Un gène est utilisé dans les laboratoires de biotechnologie des plantes au cours de la première étape de développement. Les gènes qui permettent d’obtenir les traits génétiques souhaités dans la plante - dans le cas d’Amflora celui qui permet de bloquer la production de l'amylose indésirable dans les pommes de terre - sont associés à un marqueur, par exemple, un gène conférant une résistance aux antibiotiques. Lorsqu'un antibiotique est appliqué sur les germes de la plante, les plantes qui n’ont pas le trait recherché disparaissent, tandis que les plantes ayant le trait souhaité et donc associées au marqueur, ne sont pas affectées. En laboratoire, les plantes avec et sans le trait désiré peuvent donc être distinguées les unes des autres.
Le 11 juin 2009, l’Autorité Européenne de Sécurité des Aliments (EFSA), a publié ses conclusions après consultation de deux groupes de 21 scientifiques chacun. Il en est ressorti que le transfert de la résistance des bactéries aux cellules végétales n'a jamais été observé dans la nature. De plus, l'EFSA a indiqué dans un précédent avis, que cette même résistance aux antibiotiques et les gènes de résistance correspondants sont déjà très répandus dans les bactéries du sol.


A ces études, les ONG n’opposent que des « inquiétudes ».  Corinne Lepage, député européen, vice-présidente de la commission Environnement du Parlement, s’est contentée de déclarer le 2 mars 2010 que « cela constitue une véritable déclaration de guerre à l’égard des citoyens européens majoritairement opposés aux cultures OGM… Les OGM sont un enjeu de société qui ne peut pas être traité en dehors des procédures démocratiques, sous couvert de considérations techniques et commerciales ». On reconnait bien là le discours des ONG pour qui la « démocratie » consiste à imposer à la majorité, des discours anxiogènes tenus par des voix minoritaires.
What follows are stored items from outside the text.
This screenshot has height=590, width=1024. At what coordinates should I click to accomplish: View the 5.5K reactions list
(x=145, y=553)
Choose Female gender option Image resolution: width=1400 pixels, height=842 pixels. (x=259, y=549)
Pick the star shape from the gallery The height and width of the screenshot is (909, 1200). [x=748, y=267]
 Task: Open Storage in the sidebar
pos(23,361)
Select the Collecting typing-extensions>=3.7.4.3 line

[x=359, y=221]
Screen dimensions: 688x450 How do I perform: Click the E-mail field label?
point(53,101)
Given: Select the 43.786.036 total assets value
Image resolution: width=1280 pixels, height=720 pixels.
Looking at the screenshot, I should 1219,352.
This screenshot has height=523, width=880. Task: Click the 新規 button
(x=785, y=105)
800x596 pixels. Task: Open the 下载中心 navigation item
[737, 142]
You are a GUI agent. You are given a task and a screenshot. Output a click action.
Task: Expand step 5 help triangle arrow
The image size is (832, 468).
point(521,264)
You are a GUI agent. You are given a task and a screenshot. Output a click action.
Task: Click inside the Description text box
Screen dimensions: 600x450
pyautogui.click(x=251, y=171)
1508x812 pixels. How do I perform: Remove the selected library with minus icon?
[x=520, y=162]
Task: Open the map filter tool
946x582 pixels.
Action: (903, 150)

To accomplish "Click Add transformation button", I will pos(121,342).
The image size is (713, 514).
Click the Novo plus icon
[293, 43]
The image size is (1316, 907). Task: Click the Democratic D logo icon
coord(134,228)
Malheureusement, le commissaire européen est également revenu sur la proposition visant à laisser davantage de marge de manœuvre aux Etats membres de l’UE si ces derniers souhaitent autoriser ou non l’utilisation des OGM sur leur territoire. Un projet en ce sens sera présenté d’ici à l’été, a-t-il indiqué sans être en mesure à ce stade de préciser s’il s’agirait d’une véritable révision de la législation ou d’une simple lecture plus souple des textes actuels en ce qui concerne les clauses de sauvegarde que les pays de l’UE peuvent invoquer, comme six d’entre eux le font déjà pour le maïs Mon 810 (France, Allemagne, Luxembourg, Grèce, Autriche, Hongrie).